One industry body of personal injury solicitors has recently responded to the possibility of the government cutting funding to civil litigation and legal aid.
The Association of Personal Injury Lawyers stated that restricting no win no fee payment arrangements and cutting legal aid would lead to the loss of access to justice for those who need it the most.
President of APIL, Muiris Lyons, stated that the industry body does not support the recommendations made by Lord Justice Jackson on conditional fee arrangements in his report to the government. The APIL president added that the report suffers from being out-of-date, as it does not take into account new processes that have been integrated into the way personal injury claims are dealt with currently.
There were two points of contention with the primary proposal on conditional fee arrangements, states the industry body.

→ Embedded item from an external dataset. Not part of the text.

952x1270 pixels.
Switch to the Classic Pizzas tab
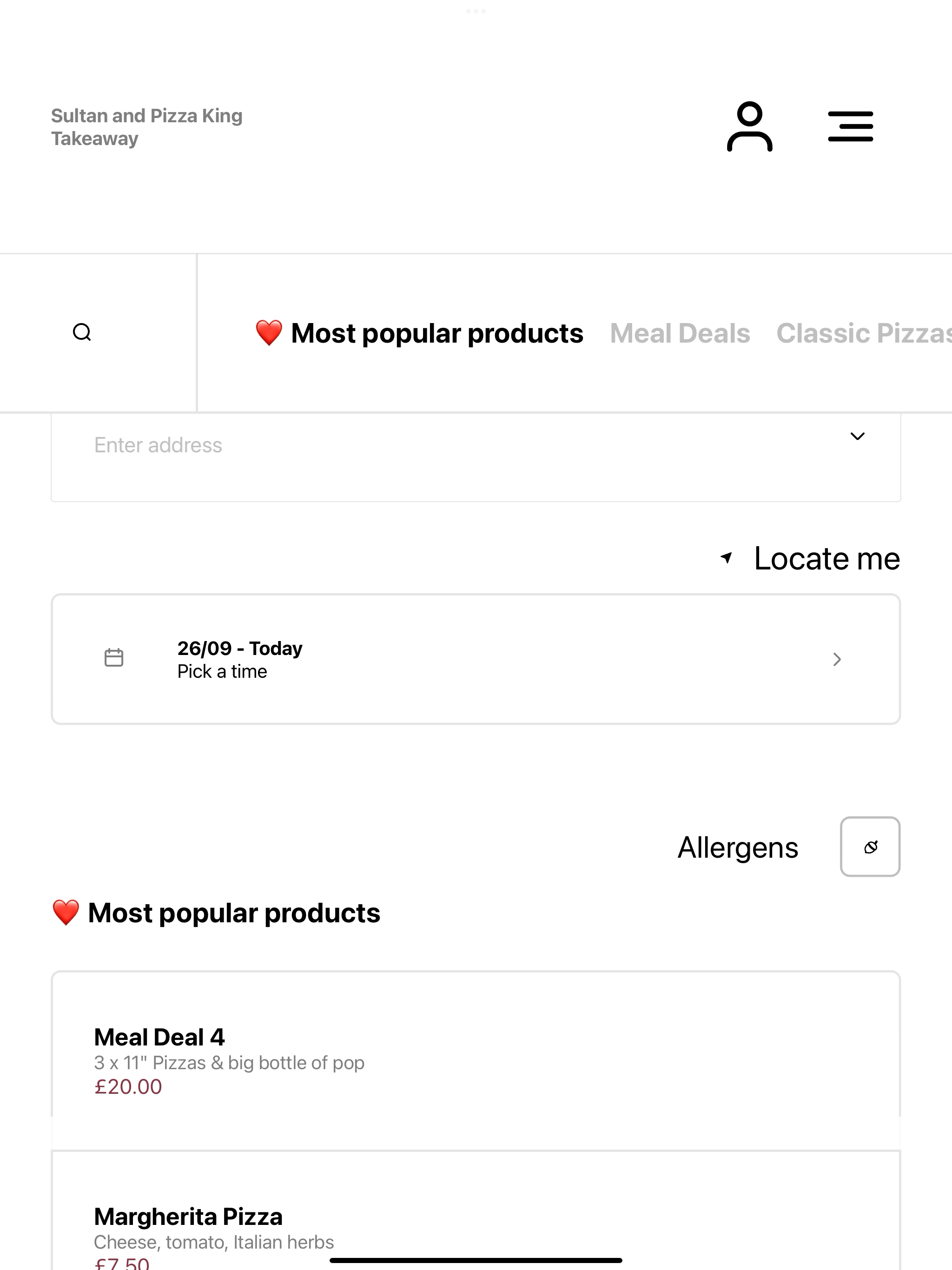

The first of these is that accident solicitors will not be as able to offer such an arrangement to someone who has a meritorious yet complex and difficult to win claim. The second issue that APIL has is that the most seriously injured of claimants may end up losing money from any compensation awards due to the possibility of having to pay a portion of their awards to cover legal costs.
Mr Lyons also stated that a large proportion of the most gravely injured victims may be barred from getting justice because the no win no fee regime cannot serve them properly, nor would they find legal aid accessible. The APIL president called such an eventuality unjust, unfair, and completely unnecessary.
The personal injury law industry body has instead proposed its own plan to counteract any legal aid cuts or conditional fee arrangement limitations currently being considered by the government. The APIL proposal has a five-point plan in which it is demonstrated how costs may be cut without any restrictions to access of justice.